The parliament has been directly elected since 1979, and has evolved from little more than a talking shop with limited powers over the budget and the composition of the commission. In a key way, however, it is at an evolutionary dead-end. Co-decision means that it cannot fulfil the prime purpose of a genuine legislature in the modern era: sole and final approval of laws.

The parliament is required to confirm the European Commission en bloc, and can also disconfirm it. The threat of rejection precipitated the resignation of the Santer commission in the 1999 corruption scandal. The parliamentary power was used again in October 2004 in a controversy over the choice of anti-gay, anti-single mum Rocco Buttiglione as justice commissioner. The incoming Barroso commission ducked its rendezvous with the ballot rather than meet certain defeat in the confirmation vote.

These apparently impressive examples in fact underline the limits of the parliament’s power. In 1999 and 2004 the rumpus was over two commissioners and a single commissioner-designate, respectively. But Euro-MPs cannot reject individual commissioners. It’s all or nothing, and this (despite the two examples above) makes it more likely that nominations will go through: it gives a built-in advantage to “nothing”.

None of these are democratic deficiencies that can put right by more negotiations, or another treaty. The structure of this house is beyond repair or alteration. The British public’s sustained lack of enthusiasm for the “European construction” may be because it instinctively offends our long-established sense of democracy and due process.

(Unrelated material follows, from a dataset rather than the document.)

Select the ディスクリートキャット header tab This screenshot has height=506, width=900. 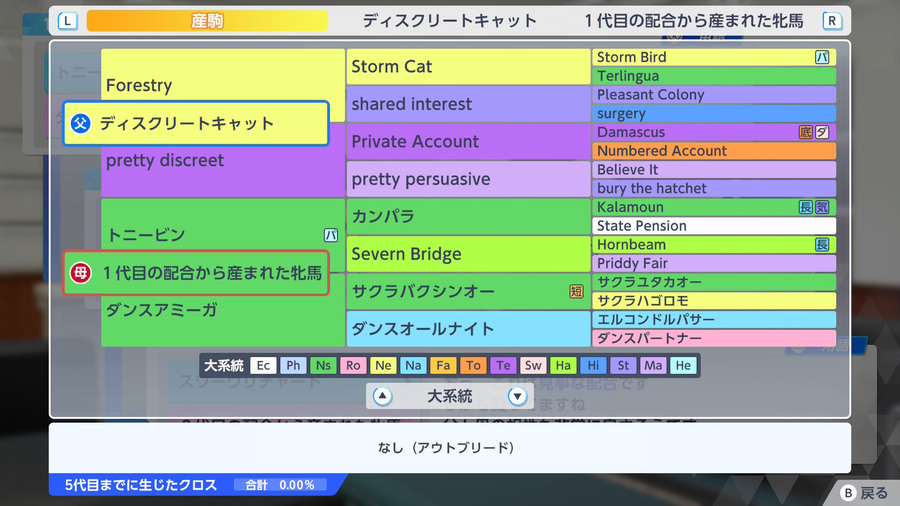click(449, 21)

The continued economic success of the UK outside the single currency can be seen as a pointer to what would happen if the country withdrew from the European Union. In 2003, according to Britain’s Department for Trade and Industry, the country was Europe’s top destination for inward investment, with foreign holdings up 18 per cent to $672bn.

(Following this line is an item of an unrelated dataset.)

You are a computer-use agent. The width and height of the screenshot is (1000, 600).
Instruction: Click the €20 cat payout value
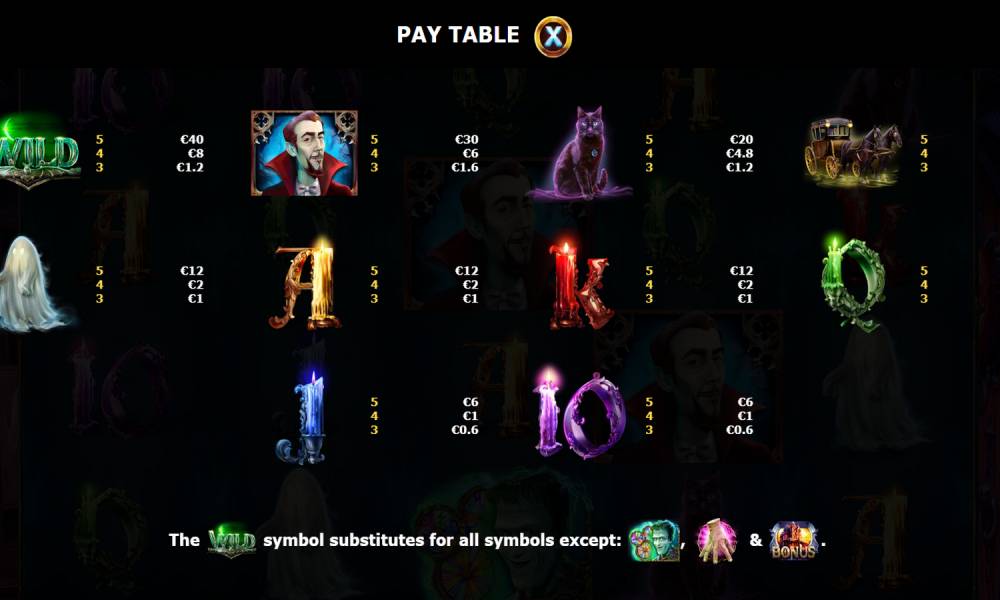coord(742,139)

The situation of Switzerland is another pointer. It thrives outside the EU, although in the Sixties it belonged to the European Free Trade Association (Efta), the trading bloc then led by Britain. The difference? For the Swiss, democracy is a crucial issue. They have a deeply rooted democratic system that surpasses Britain’s, with frequent referenda at various levels of government. They see little reason to exchange this for a remote, Brussels-based autocracy.

The main difficulty for Britain in withdrawing from the EU would be unravelling vast areas of law and public administration, including agriculture, fisheries and regional government, say Booker and North. For a start, there are 97,000 pages-worth of directives and regulations in force. Yet when the time comes there will assuredly be no lack of hands to dismantle the “European construction”.

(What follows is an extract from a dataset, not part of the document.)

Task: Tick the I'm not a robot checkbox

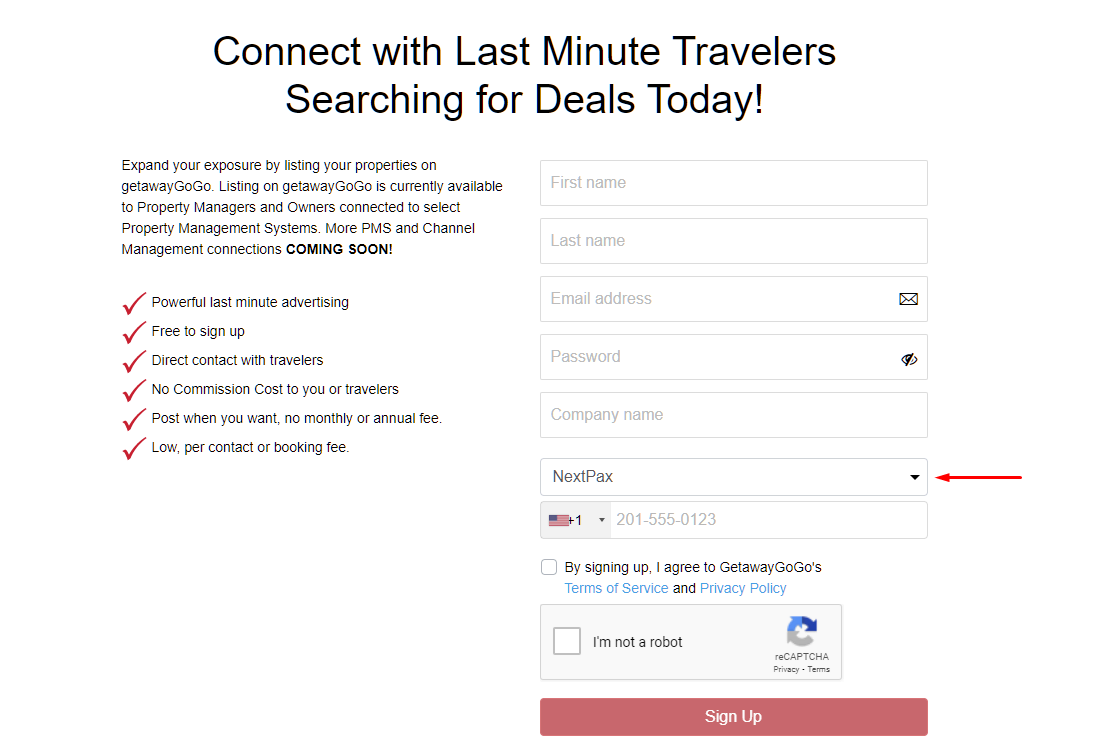Action: coord(567,641)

Britain’s many friends around the world are bemused by the country’s perennial willingness to be the stooge of the United States, and almost as puzzled by its leaders’ attempts to lose its identity within a European super-state. They value the United Kingdom for its tolerance, good humour, sense of democracy, respect for privacy, civil and criminal laws, and uncorrupt administration. The picture is a little dated because some of these qualities are under threat from within, but foreigners still find much to admire.

For years I believed it was a choice between Washington and Brussels, that in the modern world Britain needed to be part of a larger sphere of influence. The example of Switzerland shows us that this is a non-existent dilemma. Freed from both an over-mighty United States and an alien Europe, Britain would be able to repay its friends' regard as well as serve its citizens better.